PROVIDED DATA: Begin

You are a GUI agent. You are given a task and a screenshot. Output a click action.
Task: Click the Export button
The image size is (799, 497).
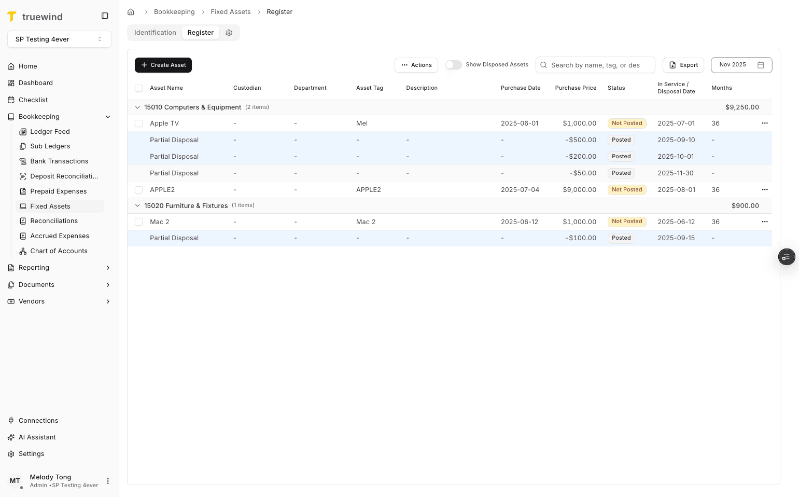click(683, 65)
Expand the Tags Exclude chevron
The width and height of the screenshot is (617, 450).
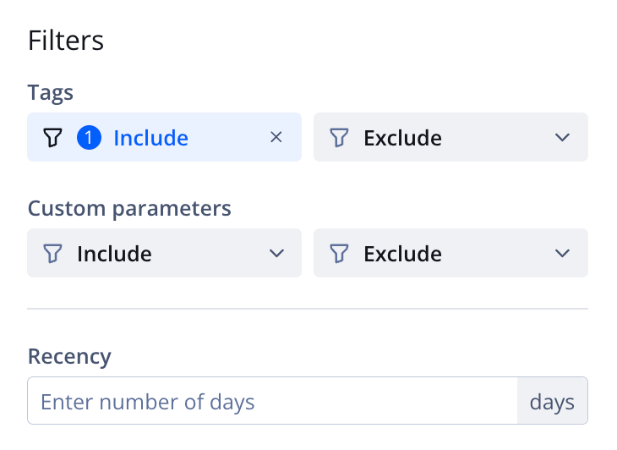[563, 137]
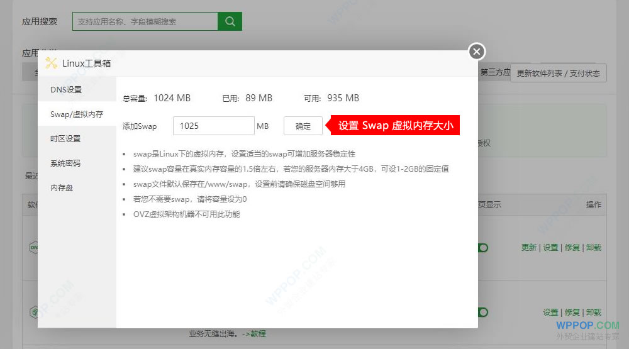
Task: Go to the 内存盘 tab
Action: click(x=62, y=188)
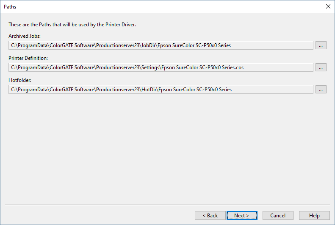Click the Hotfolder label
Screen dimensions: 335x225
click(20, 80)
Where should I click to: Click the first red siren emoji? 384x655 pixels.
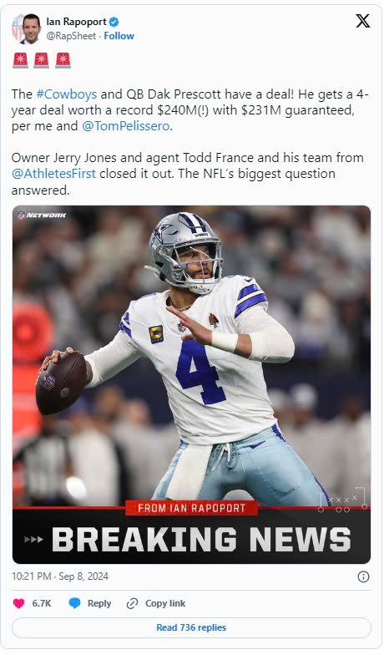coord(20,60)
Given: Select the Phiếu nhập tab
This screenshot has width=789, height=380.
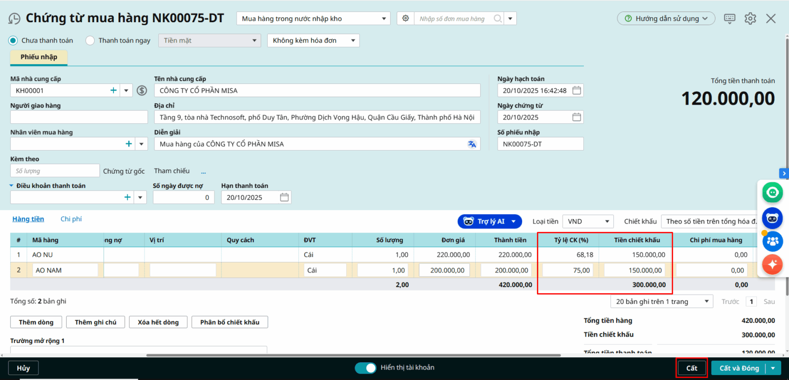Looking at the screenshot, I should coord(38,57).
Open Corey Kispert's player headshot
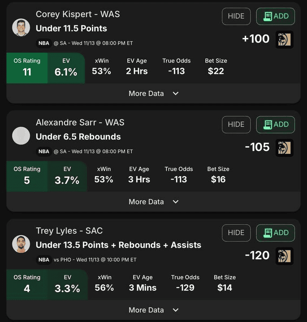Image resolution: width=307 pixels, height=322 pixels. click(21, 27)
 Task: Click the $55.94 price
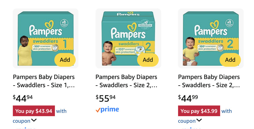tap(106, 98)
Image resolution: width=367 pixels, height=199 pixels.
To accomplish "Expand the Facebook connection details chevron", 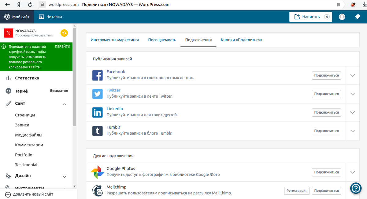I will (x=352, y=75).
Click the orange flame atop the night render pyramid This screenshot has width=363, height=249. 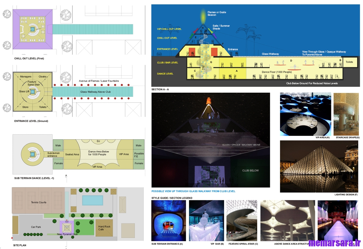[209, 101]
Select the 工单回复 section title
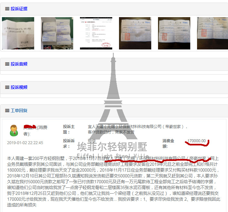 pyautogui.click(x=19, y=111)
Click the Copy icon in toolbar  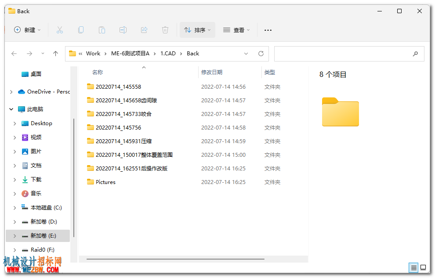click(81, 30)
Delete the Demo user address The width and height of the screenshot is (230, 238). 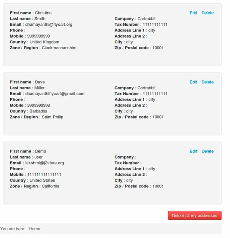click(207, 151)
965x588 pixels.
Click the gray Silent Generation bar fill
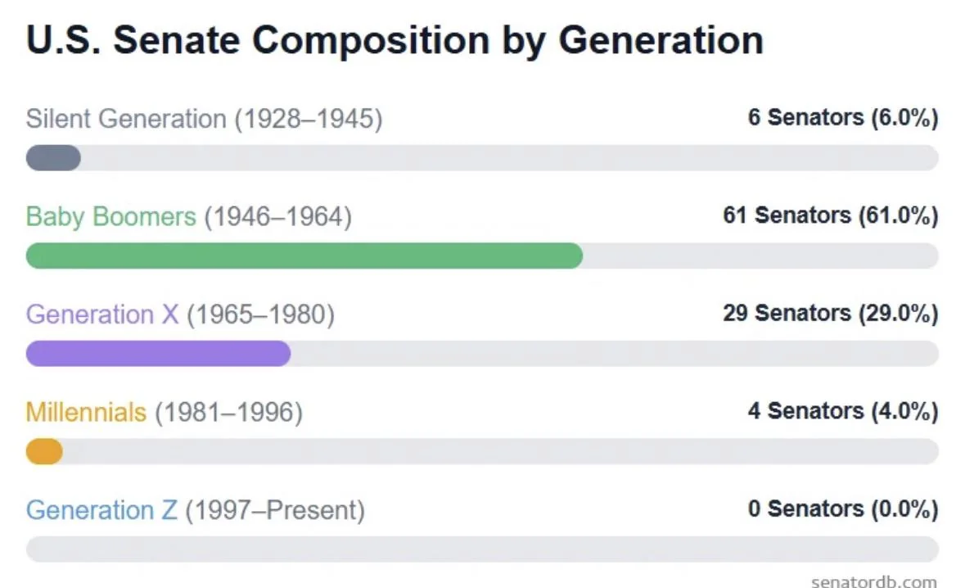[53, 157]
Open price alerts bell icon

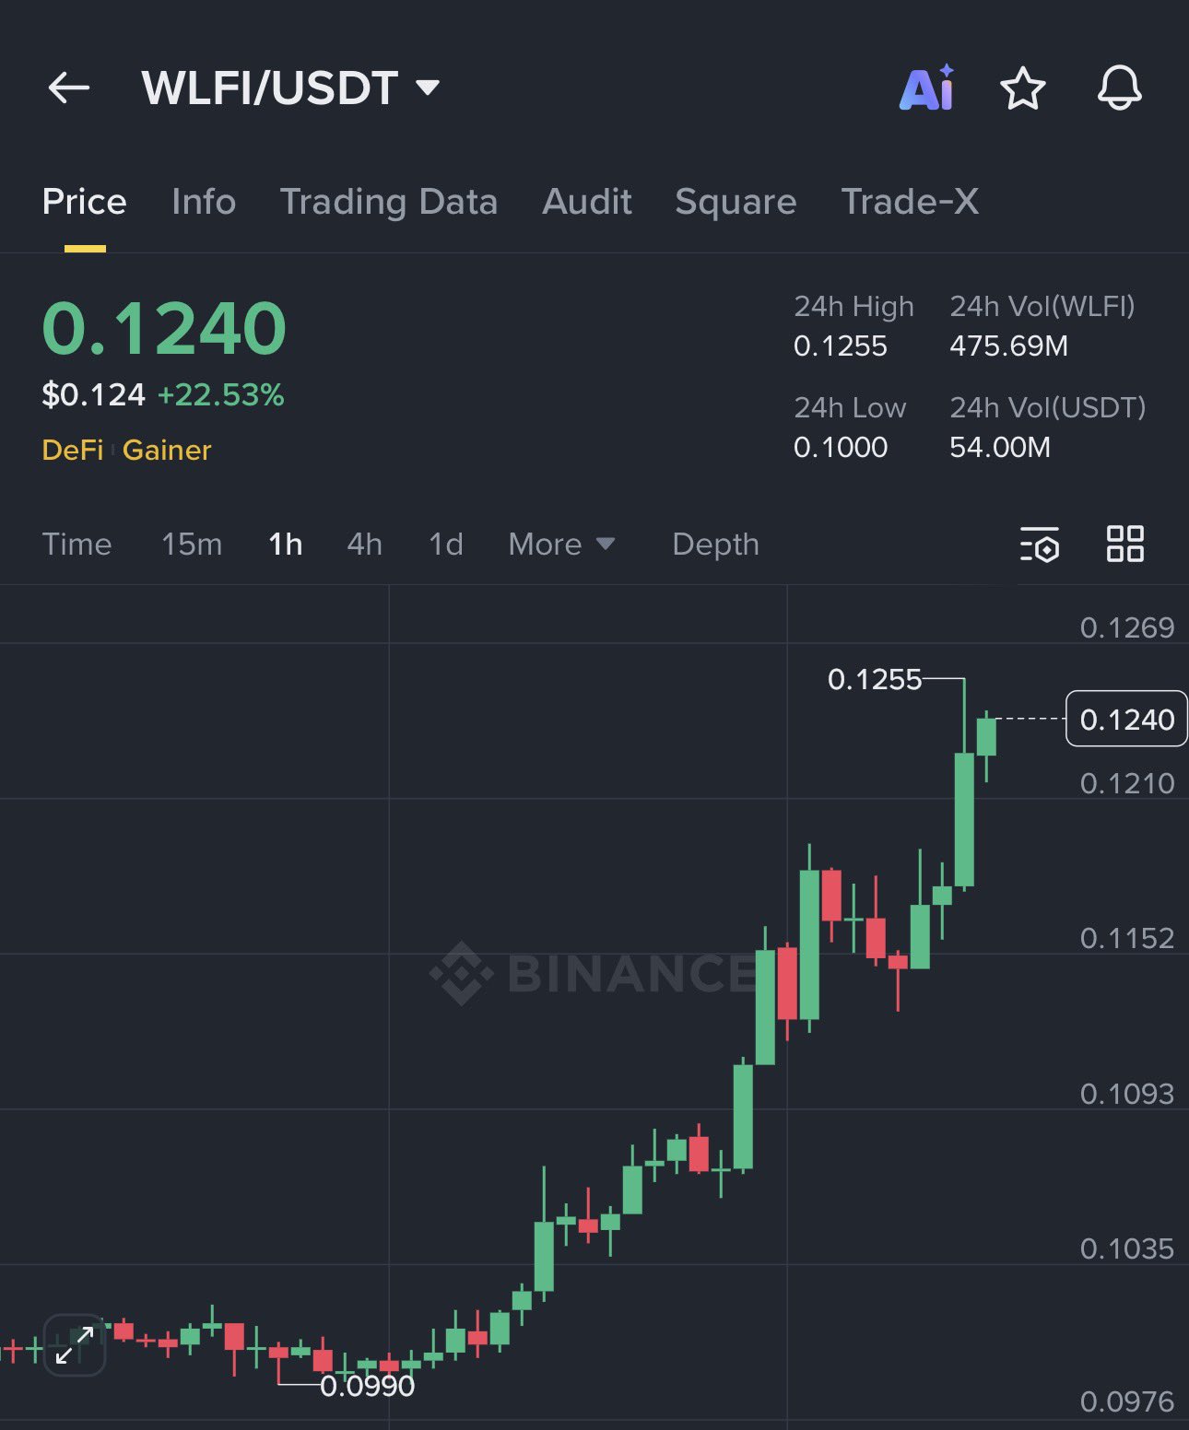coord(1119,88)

PROVIDED DATA: End

TRY IT
An answer containing only the lines from the one holding "Click the gray Silent Generation bar fill" through the close of the entries above, reproduced exactly and stripped of pictures, is expected.

REPLY TO THE EXERCISE
Click the gray Silent Generation bar fill
[53, 157]
Open price alerts bell icon

coord(1119,88)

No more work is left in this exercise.